** Opening DOCUMENT SECTION block **
The awful shootings at the U.S. Capitol building are a reminder of the question we all have to keep asking in both our institutional and personal lives: Is our biggest enemy without, or is that enemy within? Is our most feared foe pounding down the gates from outside, or working traitorously among us on the inside?
The answer matters. It matters in terms of how we set our defenses. It matters in terms of our day-by-day priorities. It matters in terms of our own physical, spiritual, and mental posture.
Anyone who's visited Washington in the last dozen years knows there's been a sea change in the accessibility sightseers enjoy-not just to the U.S. Capitol building, but to most federal buildings. (Government buildings in your own town may also have tighter security.) Our Department of Defense may be headquartered at the Pentagon, but the defenses you tend to encounter during the day are set against the citizenry.
Still, while you fret about waiting in line to empty your pockets of change and head through one more metal detector, ask yourself honestly: Are you most worried by the deranged Russell Eugene Westons of the world, ready to rush in and shoot up the Capitol building, or by the men and women who belong there, sitting not far away in the Senate and House chambers, regularly blasting away at the soul of the republic?
** Closing DOCUMENT SECTION block **
** Opening COLLECTED MATERIAL block **
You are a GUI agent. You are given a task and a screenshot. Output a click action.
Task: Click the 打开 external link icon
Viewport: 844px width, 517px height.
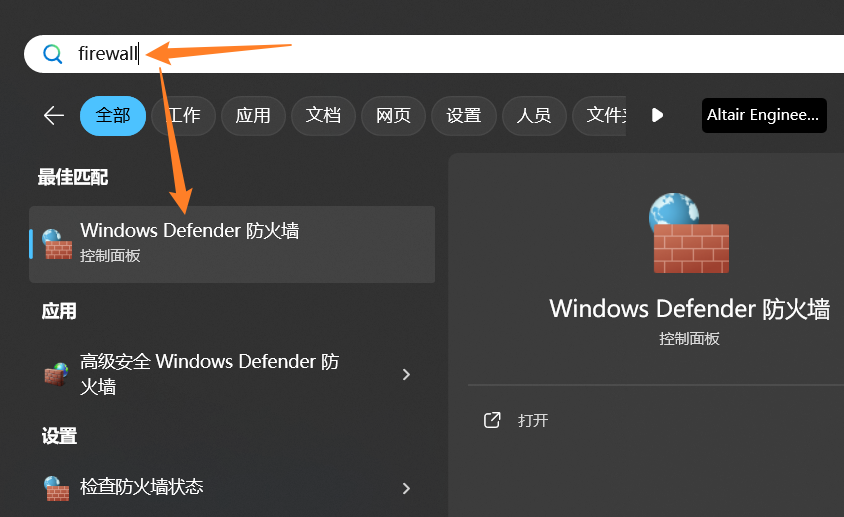tap(492, 420)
** Closing COLLECTED MATERIAL block **
:: WHAT TO WORK ON ::
1. Decide whether each statement agrees with the piece on the Capitol shootings above, answering yes or no and quoting the words that settle it. (a) The piece says the answer to its opening question matters. (b) The piece places the Department of Defense headquarters inside the Capitol building. (c) The piece says sightseers in Washington have seen a large change in their access over the last dozen years.
2. Carry on the piece about the Capitol shootings, picking up after its final sentence.

:: ANSWERS ::
1.
(a) Yes: "The answer matters."
(b) No: "Our Department of Defense may be headquartered at the Pentagon"
(c) Yes: "Anyone who's visited Washington in the last dozen years knows there's been a sea change in the accessibility sightseers enjoy"

2.
To bring the question closer home, consider the 2 Chronicles 7:14 argument. The big problem in our society right now is not all the bogeymen "out there"; it is instead the bogeymen stashed away in our own Christian closets. It's the unwillingness of Christians to "humble themselves and pray and seek my face and turn from their wicked ways" that is so costly to our society as we close out this decade and this century.
The truly wise person refuses to be preoccupied looking either outside or inside for the ultimate bogeyman. Attacks will come from both directions; God's people have always been beset from without and within, and the whole history of God's dealing with his people has emphasized his equipping them for both kinds of struggles.
Romans 1, for example, is a vivid and pretty grim picture of that awful world "out there." Given Paul's description of what rebellious people can become, it's easy to conclude that all our time and all our resources should be devoted to the construction of fortresses against such evil.
But then there's Romans 2. There, the apostle hurries on to warn anybody who gets too uppity an outlook that he should be careful about passing judgment overly quickly on someone else-lest that judgment come back to haunt the person passing judgment. It's the same note the same writer sounds in 1 Corinthians 10:12-13 when he warns: "So, if you think you are standing firm, be careful that you don't fall! No temptation has seized you except what is common to man."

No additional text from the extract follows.